Built-In Command Summary

Built-in commands are executed within the shell. The built-in commands are:
define
define name wordlist
define name( args ) wordlist
The first form prints all aliases. The second and third forms assign the specified wordlist as the macro of name. Every occurrence of name in the input stream is replaced by the wordlist associated with it. Optionally, as shown in the third form, a definition can contain arguments which will be mapped when the macro is substituted. name will only be substituted for when it is separated by blank space or shell special characters.

foreach name ( val1, val2, val3 ) commands end
name is set to each of the values contained in the parenthesis consecutively and the commands are executed. This allows a command to be run several times with different parameters. name is substituted in the commands using the macro features.

help command
help without any arguments will list all of the available commands. The command "help command_name" will give information on the listed command name. When used in the second style, the help command provides a list of parameters and short description of each of the parameters.

Man command
man examines the command name and attempts to find a manual page for that command. The manual pages are piped through more(1) for user viewing.

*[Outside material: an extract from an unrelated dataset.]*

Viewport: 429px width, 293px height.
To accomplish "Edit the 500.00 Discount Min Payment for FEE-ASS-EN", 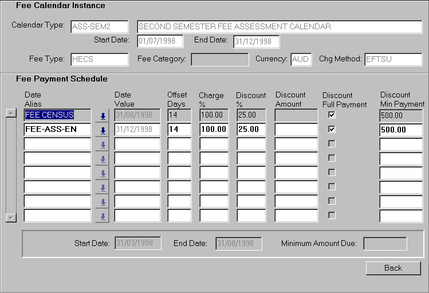I will 402,130.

set ( echo | noexecute | prompt string )
This command allows the parameters listed to be changed. echo causes the command buffer to be echoed. noexecute is described in the non-built-in command section below. prompt is the string which appears when the shell is ready to accept input. set with no input lists the current settings.

source filename
The source command allows the file filename to be opened and the contents of the file are placed in the input stream of the shell to be parsed.

undef name
This command removes the macro name from the macro table.

unset ( echo | noexecute )
This command turns off the echo or noexecute modes.

Non-Built-In Command Execution

If a command is entered that is not a built-in, the program checks its parse tables for that command. If the command is found, that parameters are passed to the command for execution.

If the noexecute flag is set, the command will only check on the parameters to see if they are legal. It will exit without performing any action other that the check. This mode is useful for debugging long scripts of input.

Macro Substitution

A command line is scanned, it is parsed into distinct words and each word is checked to see if it is in the macro table. If it is, then the text which is the macro for that command is placed in the input stream. To disable macro substitution, the % character can be used at the beginning of the line. That line will not be macro expanded. Selective macro evaluation can be achieved by disabling macros (with %) and putting $ before the names which are desired to be evaluated. That is, use $name (or ${name} in cases of ambiguity). The intent is to provide shell variables in a simple way.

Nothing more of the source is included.